Tuesday, February 28, 2012

Snowy Goats

This winter has been one of the snowiest in recent years. It's certainly been the snowiest winter Jim or I have ever been through! I don't know how much snow we've gotten here at The Green Half Acre, but I do know that Anchorage is close to setting a record, with almost 10 feet of snow so far.

Having this much snow during our first winter with the goats has been sort of a trial-by-fire for keeping livestock during Alaska's cold season.

Earlier this week, we woke up to the results of an overnight heavy snowfall. Looking out over our balcony rail, this is how the "farm" looked.
We keep paths dug out around the property, from the house to the chicken coop and the goat barn via the lakefront in a big circle; from the front porch to our neighbor's house; and from the coop/barn to the driveway. The paths were flanked by snow banks varying between two and a half feet tall and about four feet tall. They were almost half gone that morning and we had to dig our way out to the animals.

Molly's dogloo is starting to look like a real igloo! Poor princess.
Herd queen Zipper is NOT pleased with a new 8 inches of snow overnight.
Molly trudged through the snow to her gate and waited to be let out.
Pretty little snowy face!
Jim has been digging diligently and has freed the goat yard gate so that we can open it.
He's got a flake of hay to give the girls. Fresh snow is falling fast.
Inside the barn, it's relatively warm and cozy. The girls have their breakfast of hay and are happily munching. Molly prefers to eat from inside the manger, where she is less jostled by the big girls.
Our neighbor Brad brought his snow blower over to help us clear out the paths to the animals.

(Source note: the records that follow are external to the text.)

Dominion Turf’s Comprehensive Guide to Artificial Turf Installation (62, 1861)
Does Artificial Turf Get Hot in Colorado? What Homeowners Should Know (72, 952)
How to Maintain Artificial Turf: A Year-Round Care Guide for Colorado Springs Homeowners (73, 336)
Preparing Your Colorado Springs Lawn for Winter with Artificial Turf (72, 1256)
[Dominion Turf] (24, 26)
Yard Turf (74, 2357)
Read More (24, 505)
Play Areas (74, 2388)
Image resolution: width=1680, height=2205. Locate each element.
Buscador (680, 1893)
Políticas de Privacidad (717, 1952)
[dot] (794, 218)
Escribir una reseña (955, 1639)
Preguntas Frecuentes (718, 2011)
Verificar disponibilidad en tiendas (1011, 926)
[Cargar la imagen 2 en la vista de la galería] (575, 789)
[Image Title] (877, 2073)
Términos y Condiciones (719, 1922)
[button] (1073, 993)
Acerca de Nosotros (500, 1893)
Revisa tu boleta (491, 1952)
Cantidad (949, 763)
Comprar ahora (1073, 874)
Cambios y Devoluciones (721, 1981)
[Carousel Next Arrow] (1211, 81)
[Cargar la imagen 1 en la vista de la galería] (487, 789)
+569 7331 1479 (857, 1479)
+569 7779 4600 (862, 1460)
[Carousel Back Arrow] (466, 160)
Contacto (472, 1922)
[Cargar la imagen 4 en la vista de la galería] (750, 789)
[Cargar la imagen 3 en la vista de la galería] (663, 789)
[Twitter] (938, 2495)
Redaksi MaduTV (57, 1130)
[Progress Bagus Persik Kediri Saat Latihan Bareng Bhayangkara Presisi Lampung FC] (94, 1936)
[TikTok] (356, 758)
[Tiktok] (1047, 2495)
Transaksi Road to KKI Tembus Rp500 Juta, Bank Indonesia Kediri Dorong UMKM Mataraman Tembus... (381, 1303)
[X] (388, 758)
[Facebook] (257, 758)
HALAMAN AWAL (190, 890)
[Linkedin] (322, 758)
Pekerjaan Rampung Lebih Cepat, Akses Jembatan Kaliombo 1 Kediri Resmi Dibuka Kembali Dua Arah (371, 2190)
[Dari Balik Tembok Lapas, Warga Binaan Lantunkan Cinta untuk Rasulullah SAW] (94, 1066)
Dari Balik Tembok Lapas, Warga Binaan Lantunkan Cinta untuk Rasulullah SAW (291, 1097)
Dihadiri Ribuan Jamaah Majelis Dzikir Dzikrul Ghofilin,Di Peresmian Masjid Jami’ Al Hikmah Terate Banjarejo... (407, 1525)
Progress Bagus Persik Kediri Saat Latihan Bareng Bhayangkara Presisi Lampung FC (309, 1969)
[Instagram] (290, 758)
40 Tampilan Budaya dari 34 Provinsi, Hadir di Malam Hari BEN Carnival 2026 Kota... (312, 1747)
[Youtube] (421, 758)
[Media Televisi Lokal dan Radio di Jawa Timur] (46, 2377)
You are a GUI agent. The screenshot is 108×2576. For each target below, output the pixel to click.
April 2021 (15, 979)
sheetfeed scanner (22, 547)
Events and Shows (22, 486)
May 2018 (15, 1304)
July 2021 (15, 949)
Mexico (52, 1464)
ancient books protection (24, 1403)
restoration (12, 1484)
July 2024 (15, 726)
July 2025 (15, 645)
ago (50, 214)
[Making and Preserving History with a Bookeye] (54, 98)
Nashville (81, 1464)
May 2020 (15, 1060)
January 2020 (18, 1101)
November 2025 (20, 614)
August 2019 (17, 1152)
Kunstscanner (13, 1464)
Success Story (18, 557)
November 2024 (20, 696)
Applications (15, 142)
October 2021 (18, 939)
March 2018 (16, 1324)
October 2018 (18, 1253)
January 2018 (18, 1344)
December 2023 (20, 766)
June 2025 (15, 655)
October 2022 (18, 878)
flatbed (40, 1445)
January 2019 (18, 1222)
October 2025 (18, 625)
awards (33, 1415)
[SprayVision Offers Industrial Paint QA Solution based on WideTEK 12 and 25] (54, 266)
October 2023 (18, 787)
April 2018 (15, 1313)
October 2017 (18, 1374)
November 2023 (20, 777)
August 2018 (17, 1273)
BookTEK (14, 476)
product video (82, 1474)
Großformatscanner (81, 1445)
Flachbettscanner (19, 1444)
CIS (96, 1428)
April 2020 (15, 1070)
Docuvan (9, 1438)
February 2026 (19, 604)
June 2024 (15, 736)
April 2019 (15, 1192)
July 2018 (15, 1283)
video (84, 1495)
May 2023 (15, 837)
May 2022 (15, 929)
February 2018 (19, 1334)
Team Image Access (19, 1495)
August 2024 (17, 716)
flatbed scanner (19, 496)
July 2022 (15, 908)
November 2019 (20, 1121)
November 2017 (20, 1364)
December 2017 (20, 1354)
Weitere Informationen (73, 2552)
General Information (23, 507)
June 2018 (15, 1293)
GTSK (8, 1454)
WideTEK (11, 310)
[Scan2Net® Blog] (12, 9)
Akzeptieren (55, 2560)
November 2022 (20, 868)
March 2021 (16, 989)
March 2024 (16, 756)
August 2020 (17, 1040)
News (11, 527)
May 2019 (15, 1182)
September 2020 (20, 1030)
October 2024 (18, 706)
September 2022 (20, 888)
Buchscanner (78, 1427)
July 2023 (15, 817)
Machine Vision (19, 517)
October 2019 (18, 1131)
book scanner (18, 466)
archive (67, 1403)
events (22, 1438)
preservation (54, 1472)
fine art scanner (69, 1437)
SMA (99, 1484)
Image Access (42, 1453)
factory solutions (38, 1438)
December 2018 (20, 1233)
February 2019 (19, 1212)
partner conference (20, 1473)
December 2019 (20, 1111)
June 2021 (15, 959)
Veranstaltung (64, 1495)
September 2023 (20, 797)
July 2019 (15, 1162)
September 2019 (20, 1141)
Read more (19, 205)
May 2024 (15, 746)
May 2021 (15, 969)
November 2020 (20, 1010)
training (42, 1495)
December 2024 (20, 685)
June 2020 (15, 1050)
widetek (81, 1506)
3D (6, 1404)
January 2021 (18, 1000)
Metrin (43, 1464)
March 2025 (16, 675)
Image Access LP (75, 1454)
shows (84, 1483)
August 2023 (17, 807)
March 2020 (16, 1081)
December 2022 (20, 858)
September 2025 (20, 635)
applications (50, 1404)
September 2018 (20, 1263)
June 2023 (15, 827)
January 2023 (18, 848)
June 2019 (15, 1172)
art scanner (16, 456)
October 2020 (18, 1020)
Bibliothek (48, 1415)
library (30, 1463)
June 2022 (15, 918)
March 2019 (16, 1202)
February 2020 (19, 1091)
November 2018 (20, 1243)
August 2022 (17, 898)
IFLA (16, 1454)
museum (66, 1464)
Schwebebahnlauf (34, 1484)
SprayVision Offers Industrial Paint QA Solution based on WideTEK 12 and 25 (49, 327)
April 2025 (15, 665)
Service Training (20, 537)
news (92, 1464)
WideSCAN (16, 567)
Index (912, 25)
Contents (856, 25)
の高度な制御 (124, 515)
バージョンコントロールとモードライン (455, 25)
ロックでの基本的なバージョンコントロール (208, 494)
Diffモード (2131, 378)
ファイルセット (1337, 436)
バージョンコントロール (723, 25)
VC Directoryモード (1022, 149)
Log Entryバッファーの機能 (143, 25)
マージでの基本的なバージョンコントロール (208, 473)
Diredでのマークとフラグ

We sure are glad for his help! Zipper and Chloe are nervous about the noise the blower makes and wait in the corner until the blower is further away again before going back to their food.
Molly, however, is not concerned by it.
While the girls have been eating, Jim's been shoveling out the paddock so that the girls have less snow to wade through. Molly is much happier now. No more chest-deep snow!
Zipper discovered a week or so ago that the livestock feed is stored in the chicken coop, and she bolts out the gate whenever she can, and tries to get to the goodies.
We're trying to break her of that habit, especially since she taught Chloe to do it, too.
One advantage of Zipper's escapades during the winter is that we can let her and Chloe out for a walk around the yard a bit. After all, where is she going to go? The banks of snow make pretty effective pens, and the allure of animal crackers will always get her to come back to her pen.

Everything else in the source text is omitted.